Il faut savoir que l’on ne sait pas prier pour ne pas s’obstiner à des pratiques qui nous laisseraient croire que l’on prie, alors que c’est impossible. Cela conduit à un dépouillement de la prière. D’une part, elle n’est pas notre affaire, trop débiles que nous sommes, c’est l’Esprit qui s’en charge. D’autre part, elle n’est pas affaire de mots, de pensées ou quoique ce soit de l’ordre du dialogue. Elle est la conversion au soleil de Dieu. Le tournesol est parabole de l’homme devant Dieu. Il ne bouge pas, n’agit pas. La force du soleil, celle de l’Esprit de Dieu, nous tourne vers celui auquel nous nous exposons, nous sommes exposés. Parce que Dieu prévient, il nous reste à nous laisser orienter par et vers lui. Rien d’autre.
Le paroissien du curé d’Ars avec son « je l’avise et il m’avise » est presque dans le vrai. Il exprime le sens de la prière, se tenir dans la relation, sans mots, sans rien, juste être là. Il a oublié une chose, que c’est Dieu qui est premier, encore que cela, on ne le sache qu’en ayant commencé à prier. C’est en pensant prier que l’on comprend que l’on ne sait pas prier, que ce n’est pas nous qui prions, que c’est Dieu qui est premier et que nous tâchons de répondre en nous rendant disponibles à l’Esprit et ses gémissements ineffables.
L’Esprit nous tourne, nous convertit au soleil de sa présence et nous tâchons de nous laisser faire, de laisser le tournesol être tourné vers son soleil. Gémissements ineffables dus au dépouillement ou au contentement de cette lumière chaleureuse qui nous attire et nous oriente et nous enserre. « Et Dieu, qui voit le fond des cœurs, connaît les intentions de l'Esprit : il sait qu'en intervenant pour les fidèles, l'Esprit veut ce que Dieu veut. »





Seigneur, nous ne savons pas prier comme il faut. Mais comment ne pas faire monter vers toi nos soucis, nos peurs, particulièrement devant la violence et la mort.
Seigneur, nous te prions pour les chrétiens d’Irak que le fanatisme exclut de la société, chasse et persécute. Notre impuissance à les soutenir renforce notre tourment.
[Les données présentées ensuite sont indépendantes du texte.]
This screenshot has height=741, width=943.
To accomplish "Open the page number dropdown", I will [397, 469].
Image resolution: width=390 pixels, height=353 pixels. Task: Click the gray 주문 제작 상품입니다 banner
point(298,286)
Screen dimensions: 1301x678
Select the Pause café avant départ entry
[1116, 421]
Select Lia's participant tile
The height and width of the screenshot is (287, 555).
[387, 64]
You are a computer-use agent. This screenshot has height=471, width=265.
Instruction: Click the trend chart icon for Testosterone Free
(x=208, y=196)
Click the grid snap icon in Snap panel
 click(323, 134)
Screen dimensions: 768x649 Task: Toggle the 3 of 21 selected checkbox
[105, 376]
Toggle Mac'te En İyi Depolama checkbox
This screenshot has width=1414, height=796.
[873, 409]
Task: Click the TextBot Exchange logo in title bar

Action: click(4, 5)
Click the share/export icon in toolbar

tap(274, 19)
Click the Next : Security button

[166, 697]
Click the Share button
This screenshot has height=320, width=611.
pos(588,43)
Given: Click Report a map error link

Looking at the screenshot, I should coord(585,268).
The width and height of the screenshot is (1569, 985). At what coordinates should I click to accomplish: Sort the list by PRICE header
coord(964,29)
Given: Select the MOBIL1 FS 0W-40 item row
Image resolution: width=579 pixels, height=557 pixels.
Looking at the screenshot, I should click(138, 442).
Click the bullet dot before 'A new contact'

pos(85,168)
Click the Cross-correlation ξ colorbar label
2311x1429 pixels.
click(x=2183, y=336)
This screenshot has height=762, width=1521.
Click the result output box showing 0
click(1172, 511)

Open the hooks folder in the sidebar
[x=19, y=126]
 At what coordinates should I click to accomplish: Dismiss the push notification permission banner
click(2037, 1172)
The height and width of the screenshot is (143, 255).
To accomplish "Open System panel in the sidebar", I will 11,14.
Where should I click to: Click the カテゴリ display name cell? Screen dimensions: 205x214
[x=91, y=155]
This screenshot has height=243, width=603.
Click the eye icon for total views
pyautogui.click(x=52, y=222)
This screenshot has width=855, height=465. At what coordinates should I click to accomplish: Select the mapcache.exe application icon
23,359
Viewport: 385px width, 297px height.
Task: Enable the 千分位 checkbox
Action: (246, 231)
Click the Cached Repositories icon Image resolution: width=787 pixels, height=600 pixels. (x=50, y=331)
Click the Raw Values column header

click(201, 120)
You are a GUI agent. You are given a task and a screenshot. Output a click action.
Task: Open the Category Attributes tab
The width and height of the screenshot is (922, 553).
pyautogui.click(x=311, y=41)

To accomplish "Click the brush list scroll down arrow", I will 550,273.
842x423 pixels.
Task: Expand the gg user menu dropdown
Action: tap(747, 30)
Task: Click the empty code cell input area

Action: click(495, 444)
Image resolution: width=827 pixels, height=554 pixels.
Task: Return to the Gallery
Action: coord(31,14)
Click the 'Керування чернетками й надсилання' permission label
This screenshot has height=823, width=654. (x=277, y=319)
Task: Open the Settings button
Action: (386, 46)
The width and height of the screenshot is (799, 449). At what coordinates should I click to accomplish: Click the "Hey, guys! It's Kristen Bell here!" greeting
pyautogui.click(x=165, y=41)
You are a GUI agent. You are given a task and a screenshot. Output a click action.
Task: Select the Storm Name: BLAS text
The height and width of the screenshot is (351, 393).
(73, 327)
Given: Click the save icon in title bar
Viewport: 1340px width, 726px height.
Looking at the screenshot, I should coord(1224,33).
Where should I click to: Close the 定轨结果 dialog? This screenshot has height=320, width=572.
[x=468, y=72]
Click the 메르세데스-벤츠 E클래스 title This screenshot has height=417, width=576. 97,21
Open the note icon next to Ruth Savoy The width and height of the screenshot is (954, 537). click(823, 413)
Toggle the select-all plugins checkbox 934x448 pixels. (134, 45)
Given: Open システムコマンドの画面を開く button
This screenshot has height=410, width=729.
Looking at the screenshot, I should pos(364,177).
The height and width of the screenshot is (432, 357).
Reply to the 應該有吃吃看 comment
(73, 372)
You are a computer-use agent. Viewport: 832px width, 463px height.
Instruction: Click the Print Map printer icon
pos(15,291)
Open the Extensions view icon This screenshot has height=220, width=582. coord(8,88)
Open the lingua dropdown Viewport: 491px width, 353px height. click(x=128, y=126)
Montre-toi proche de tous ceux qui sont dans la détresse à cause de ton nom.
Seigneur, nous te prions pour ceux qui souffrent de la guère, en Terre sainte, en Ukraine, au Centre Afrique, au Mali, au Congo… Fais se lever des artisans de paix ; convertit les cœurs à l’abandon de la violence.
Seigneur, nous te prions pour ceux que nous aimons. Qu’ils aient la joie de s’ouvrir toujours plus au service les uns des autres, de te chercher, de vivre pleinement leur vocation.